### MATERIAL FOR THE TASK
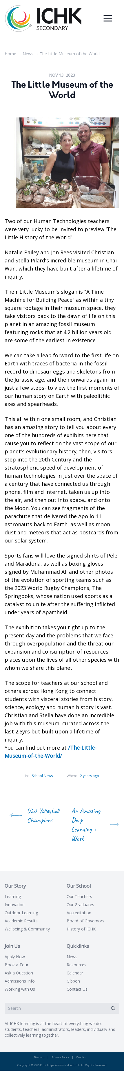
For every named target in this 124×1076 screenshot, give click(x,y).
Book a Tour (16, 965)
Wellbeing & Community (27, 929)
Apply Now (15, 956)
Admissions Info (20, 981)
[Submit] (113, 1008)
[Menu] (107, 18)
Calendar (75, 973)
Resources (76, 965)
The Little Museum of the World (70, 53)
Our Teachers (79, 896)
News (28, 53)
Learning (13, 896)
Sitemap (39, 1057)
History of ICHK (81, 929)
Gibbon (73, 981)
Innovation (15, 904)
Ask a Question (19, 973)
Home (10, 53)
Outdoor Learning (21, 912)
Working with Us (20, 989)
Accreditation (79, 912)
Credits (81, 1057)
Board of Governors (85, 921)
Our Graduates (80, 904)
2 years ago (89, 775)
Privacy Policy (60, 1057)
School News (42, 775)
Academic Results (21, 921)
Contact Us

### AIM
Give every line of the records above as a Markdown table with the columns Row and Line, numbering the rows in order, leaving out blank lines and leaving the pictures out of the answer.

### ANSWER BELOW
| Row | Line |
|---|---|
| 1 | For every named target in this 124×1076 screenshot, give click(x,y). |
| 2 | Book a Tour (16, 965) |
| 3 | Wellbeing & Community (27, 929) |
| 4 | Apply Now (15, 956) |
| 5 | Admissions Info (20, 981) |
| 6 | [Submit] (113, 1008) |
| 7 | [Menu] (107, 18) |
| 8 | Calendar (75, 973) |
| 9 | Resources (76, 965) |
| 10 | The Little Museum of the World (70, 53) |
| 11 | Our Teachers (79, 896) |
| 12 | News (28, 53) |
| 13 | Learning (13, 896) |
| 14 | Sitemap (39, 1057) |
| 15 | History of ICHK (81, 929) |
| 16 | Gibbon (73, 981) |
| 17 | Innovation (15, 904) |
| 18 | Ask a Question (19, 973) |
| 19 | Home (10, 53) |
| 20 | Outdoor Learning (21, 912) |
| 21 | Working with Us (20, 989) |
| 22 | Accreditation (79, 912) |
| 23 | Credits (81, 1057) |
| 24 | Board of Governors (85, 921) |
| 25 | Our Graduates (80, 904) |
| 26 | 2 years ago (89, 775) |
| 27 | Privacy Policy (60, 1057) |
| 28 | School News (42, 775) |
| 29 | Academic Results (21, 921) |
| 30 | Contact Us |